Some football writers lost good friends in the game over their hardline stance and being a nice guy or a silly old scatterbrain – the preposterous mitigation advanced on Ohuruogu’s behalf – counted for nothing in Rio’s case. Just to be sure that memory served, I checked what I wrote about Ferdinand that week. Here is a taste: “Nobody will ever prove whether Ferdinand was being absent-minded, ignorant or cunning when he didn’t turn up. Nobody will ever know what a drugs test on that day would have shown. Ferdinand may be an innocent man who is paying a heavy price for a mental off day. He may be a guilty one who will receive a far lighter punishment than he deserves because he knew how to play the system. We will never know and we shouldn’t care. There has been a very dangerous presumption in the last 24 hours that Ferdinand’s only possible crime is forgetfulness. It would appear to be beyond the imagination of many that there could be a nefarious reason a footballer might wish to delay giving a urine sample for two days.”

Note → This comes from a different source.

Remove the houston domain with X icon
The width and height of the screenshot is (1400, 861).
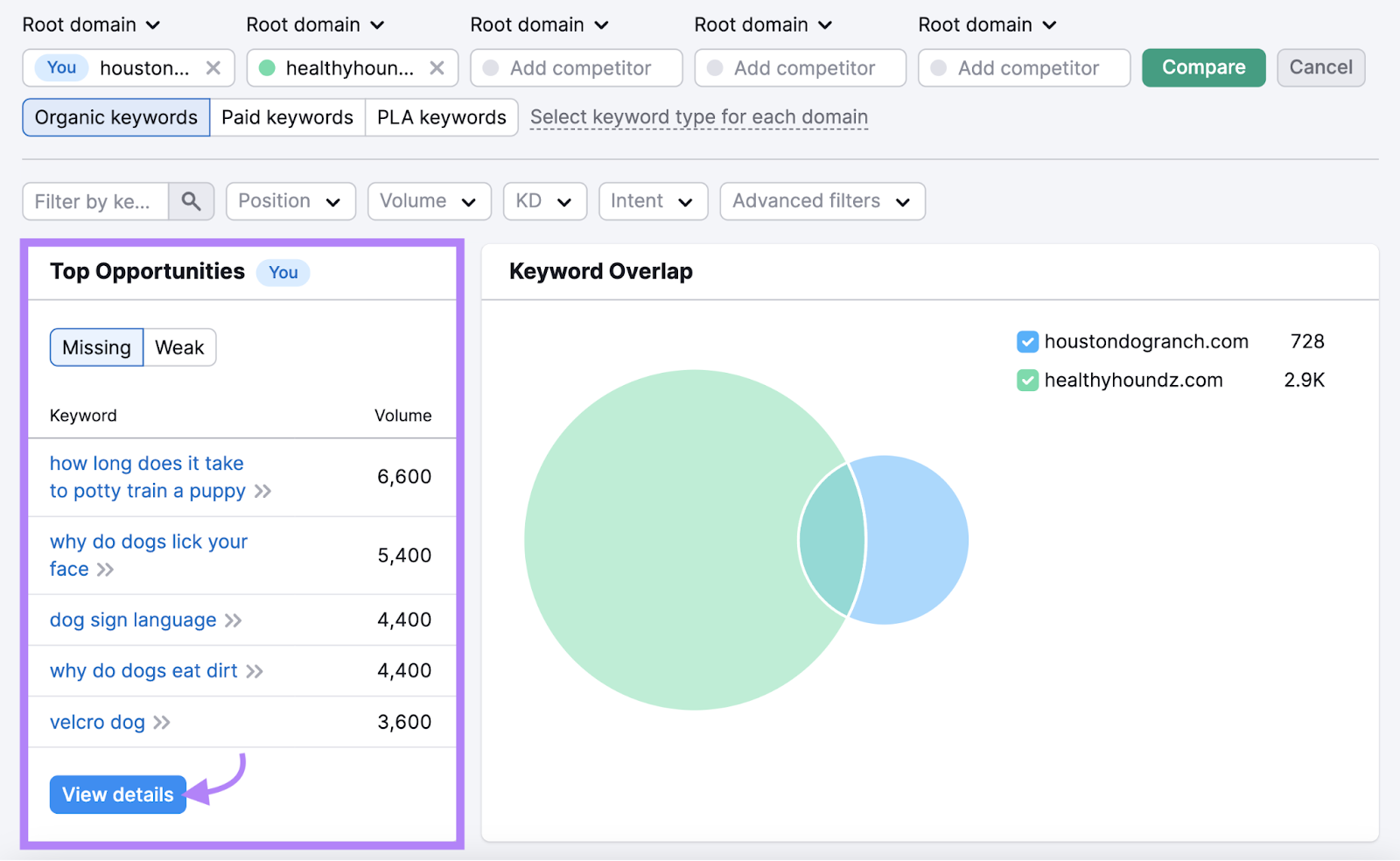(213, 68)
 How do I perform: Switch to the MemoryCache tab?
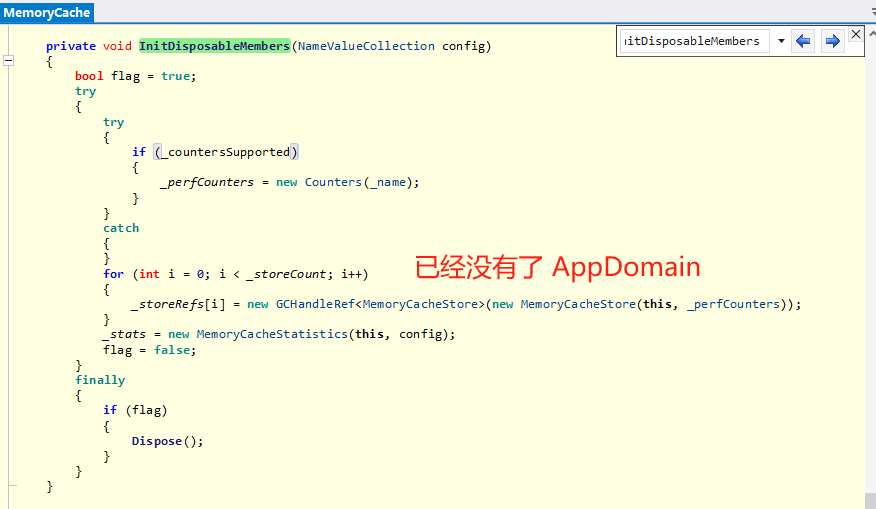coord(47,13)
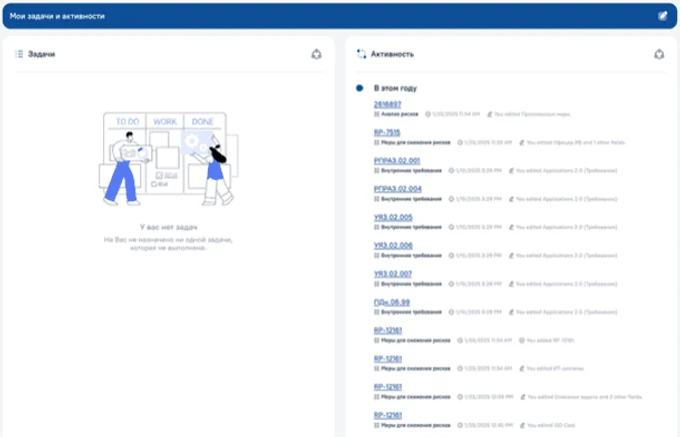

And that is exactly how I feel about Ohuruogu. I would never say she was at it; but I wouldn’t say that she was not. I don’t know. This uncertainty is what sets the hated sceptics apart from the cheerleaders of the athletics community, toadying to the UK Athletics chief executive, Nils de Vos, on Radio 5 Live and cluttering up the airwaves with their priggish outrage when anyone dare suggest a gold medal-winning athlete that missed not one, not two, but three drugs tests, and is now recording personal-best times after a year out of the sport, is a long way short of a cause for celebration. They want to establish as fact a statement that cannot possibly be verified. Christine Ohuruogu would not have tested positive on any of the days on which she missed a test.
Really? Prove it. It is unfortunate for Ohuruogu that her story has become the battleground for the wider issue of whether athletics can continue with its flag-waving culture and remain a credible sport in the eyes of the public. Some would say the battle is already lost. Football, too, has had problems with drugs and many are well-documented. Yet it conducts more drugs tests than any sport in Britain – 1,645 in 2006, not including Uefa or Fifa tests, compared with 730 by athletics, including International Association of Athletics Federations events – and, by and large, comes up clean. So strike West Ham from the record books by all means, give Middlesbrough a 3-0 semi-final win (for what it is worth now) or bring in a law that awards the game to the other side in the event of a positive test. You’ll get no argument from me. By contrast, what the athletics community cannot escape is that for all its supposed hard line, the sport is now about as well-supported as Leyton Orient. So it can’t just be cynical old football hacks who have lost faith.